Era um dia de guerra. Em frente à praça, se reuniram os exércitos. Uns armados de balas de borracha, escudos, sprays e cães. Outros, armados de palavras, de faixas e de um espírito de mudança.
O que se viu foi sangue, foi covardia, foi brutalidade. O exército armado de balas de borracha e bombas avançou, não dando muita escolha ao exército inimigo. Eles gritaram, berraram, imploraram. Choraram.
O saldo foi de muitos de um lado e poucos de outro. Por mais forte que as palavras fossem, elas não eram páreas para as bombas que se viam do outro lado.
Sobrou pra todos. Repórteres, câmeras, assistentes. Mesmo os que não eram parte do exército inimigo, mas que se solidarizaram com sua luta foram também atacadas. As cenas que se veem não deixam dúvidas: o cenário era de guerra.
A casa do Povo, isolada em meio à esta barbárie, chorava. Vendo aqueles que deveriam estar em seus interiores, fazendo valer seu direito de cidadão, sendo massacrados nas ruas em sua frente. A casa do povo se fechou, para o povo. Lá dentro, confabulavam meia dúzia de generais de guerra. Os defensores do exército inimigo apelavam ao bom senso. Os defensores da barbárie se mantiveram impassíveis. E o Paraná inteiro assistia às cenas sem crer no que os olhos insistiam em ver.

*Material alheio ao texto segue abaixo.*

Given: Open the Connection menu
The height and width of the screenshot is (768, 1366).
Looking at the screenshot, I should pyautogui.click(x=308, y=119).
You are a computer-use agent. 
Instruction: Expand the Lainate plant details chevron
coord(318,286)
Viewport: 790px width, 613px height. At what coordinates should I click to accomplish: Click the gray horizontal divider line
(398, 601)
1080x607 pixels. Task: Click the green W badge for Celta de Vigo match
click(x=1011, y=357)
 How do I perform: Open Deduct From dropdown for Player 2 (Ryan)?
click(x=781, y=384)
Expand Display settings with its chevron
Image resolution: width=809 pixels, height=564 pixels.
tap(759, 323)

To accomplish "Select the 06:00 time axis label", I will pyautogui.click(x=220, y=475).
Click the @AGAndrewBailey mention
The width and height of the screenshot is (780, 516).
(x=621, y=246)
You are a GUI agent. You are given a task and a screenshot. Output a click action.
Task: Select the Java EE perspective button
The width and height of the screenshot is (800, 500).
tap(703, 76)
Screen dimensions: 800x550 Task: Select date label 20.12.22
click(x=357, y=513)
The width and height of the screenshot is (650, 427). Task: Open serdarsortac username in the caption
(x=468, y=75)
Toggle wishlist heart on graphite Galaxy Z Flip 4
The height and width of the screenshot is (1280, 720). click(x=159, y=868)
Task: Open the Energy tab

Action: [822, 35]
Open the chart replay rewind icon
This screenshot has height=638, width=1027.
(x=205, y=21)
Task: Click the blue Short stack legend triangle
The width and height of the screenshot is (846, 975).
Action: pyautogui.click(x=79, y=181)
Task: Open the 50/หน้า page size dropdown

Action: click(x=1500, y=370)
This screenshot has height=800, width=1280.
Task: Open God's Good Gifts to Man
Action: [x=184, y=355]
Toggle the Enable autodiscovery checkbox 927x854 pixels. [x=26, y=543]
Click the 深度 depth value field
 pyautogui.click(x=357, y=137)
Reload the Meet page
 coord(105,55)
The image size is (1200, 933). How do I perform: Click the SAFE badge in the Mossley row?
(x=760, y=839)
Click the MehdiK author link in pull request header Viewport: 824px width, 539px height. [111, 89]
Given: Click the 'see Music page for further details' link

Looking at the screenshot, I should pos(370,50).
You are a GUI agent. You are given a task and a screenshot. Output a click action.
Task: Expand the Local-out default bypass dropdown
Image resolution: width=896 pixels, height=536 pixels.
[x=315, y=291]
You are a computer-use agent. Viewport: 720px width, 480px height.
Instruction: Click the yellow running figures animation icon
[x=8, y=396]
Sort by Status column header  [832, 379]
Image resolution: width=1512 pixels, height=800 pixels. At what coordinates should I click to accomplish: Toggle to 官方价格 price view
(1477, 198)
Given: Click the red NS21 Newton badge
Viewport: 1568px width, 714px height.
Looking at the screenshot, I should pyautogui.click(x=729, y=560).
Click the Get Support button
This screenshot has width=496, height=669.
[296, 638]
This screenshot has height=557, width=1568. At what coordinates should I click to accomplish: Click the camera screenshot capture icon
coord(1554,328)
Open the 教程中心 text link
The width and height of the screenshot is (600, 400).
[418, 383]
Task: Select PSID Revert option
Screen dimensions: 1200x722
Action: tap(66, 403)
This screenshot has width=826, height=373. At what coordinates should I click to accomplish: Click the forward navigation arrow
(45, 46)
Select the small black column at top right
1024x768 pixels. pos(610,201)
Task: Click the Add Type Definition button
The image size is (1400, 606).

No fim o exército vencedor também perdeu. Perdemos todos nós. Perdemos a fé, a crença, a esperança. Perdemos a educação. Na linha de frente do exército inimigo estavam pais, mães, mestres, pedagogos. Pessoas que passaram sua vida em bancos escolares, aprendendo ou ensinando. Deveras, não aprenderam a guerrear, somente a ensinar.
Perdemos nós alunos. Perdemos nós cidadãos. Perdemos nós que acreditamos na Educação como ferramenta pra mudar o mundo. Perdemos todos. Ouso a dizer que não houveram ganhadores.
Ao final do conceituado Tropa de Elite, seu personagem proferiu a célebre frase: "O inimigo agora é outro." Só não imaginei que o inimigo fosse ser a educação.
Dizer que estamos com vergonha é pouco. Estamos com medo. Se os professores assim são tratados, quem irá ensinar para o mundo, que não se tratam assim as pessoas.